The submission made by Dr. Panikulangara is that by placing such restrictions, virtually the Legislature attempts to legalise corrupt practices indulged in by public men before the cut-off date fixed in the Section. No doubt, in an ideal society which we profess to aim at, there should not be any practice of corruption ; and irrespective of the time of its commission it deserves to be condemned and put down with strong hands. All the same, the Legislature in its wisdom, as a matter of policy, has laid down that investigation under the Act need be confined to matters relating to certain periods as has been stated in Clause (c), (d) and (e) of the Section. The same argument could be advanced even if the period mentioned in the respective Clauses is extended further, as there could possibly be no time during which the society was absolutely and completely free from indulgence in corrupt practices. In other words, it could not be said that prior to certain periods, corrupt practices did not take place. Dr.

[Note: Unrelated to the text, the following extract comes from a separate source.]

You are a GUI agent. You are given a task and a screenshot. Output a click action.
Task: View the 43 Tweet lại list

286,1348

Panikulangara also submitted that in some cases by the time material is gathered, the time limit prescribed for initiating action would be over. These are all incidents of a policy, which the Legislature in its wisdom has laid down ; and we do not think that it would be our function to interfere, with the fixation of such time limits in an enactment of this nature. Modification, if any, to these time limits prescribed, in the light of experience, or on a rethinking, is purely a matter of legislative exercise, not failing within the ambit of judicial review.

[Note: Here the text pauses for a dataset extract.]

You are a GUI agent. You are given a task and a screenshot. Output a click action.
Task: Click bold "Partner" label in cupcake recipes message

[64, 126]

6. Lastly, it was contended that the provisions contained in Section 8(2) of the Act are arbitrary and unreasonable, and, therefore, are liable to be struck down. Section 8(2) reads as follows :
Every petition under Sub-section (1) shall be accompanied by an affidavit in support of the allegation contained therein and a treasury receipt evidencing the deposit of a sum of five hundred rupees ;
Provided that no such treasury receipt shall be necessary where the petition is presented jointly by not less than ten members of the Legislative Assembly.

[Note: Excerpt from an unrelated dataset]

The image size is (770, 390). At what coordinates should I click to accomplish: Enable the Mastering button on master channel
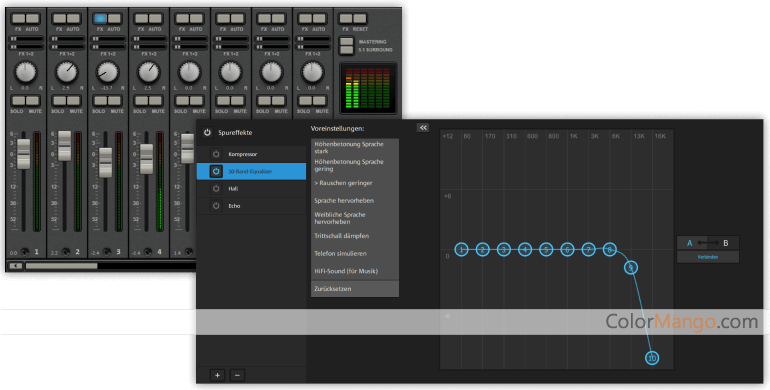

The argument against the above provision is twofold : (1) The above Sub-section imposes an onerous responsibility and burden on the person who comes forward to make allegations against public men indulging in corrupt practices ; it is only a person having the resources who would be able to make use of the provisions of the Act. (2) It was contended that there is an amount of discrimination between an individual on the one hand and a group of Members of Legislative Assembly on the other. Both these contentions, according to us, are untenable. It is common knowledge that in matters of this nature in order to make sure that a person making the allegation did so in good faith and with earnestness, such deposits used to be insisted upon. For instance, to file a petition under the provisions of the Representation of the People Act, challenging the validity of a verdict in an election, amounts are directed to be deposited. These are measures meant for discouraging frivolous petitions without bona fides. Unless there are some safeguards made, there might be a tendency to abuse the well-meaning provisions of the Act.
7. So far as the second contention is concerned, our Constitution does not prohibit classification altogether. The only inhibition In making the classification is that there should be intelligible rationale to differentiate one from the other, or that there should be a nexus to the object sought to be achieved by such classification. In this case, one cannot say that the differentiation between an individual and a group of ten Members of Legislative Assembly, who are elected representatives of the people, is bad. We are, therefore, of the opinion that the provisions contained in Sub-section (2) of Section 8 of the Act are neither arbitrary nor liable to be struck down as violative of Article 14 of the Constitution on the ground that these provisions impose an onerous and unreasonable burden on the person making the complaint by his being required to file an affidavit with a chalan for Rs. 500/- by way of security deposit or by exempting a group of 10 Members of Legislative Assembly making such a complaint from requiring to produce a chalan for such security deposit.
8. For the foregoing reasons, the Writ Petition is dismissed.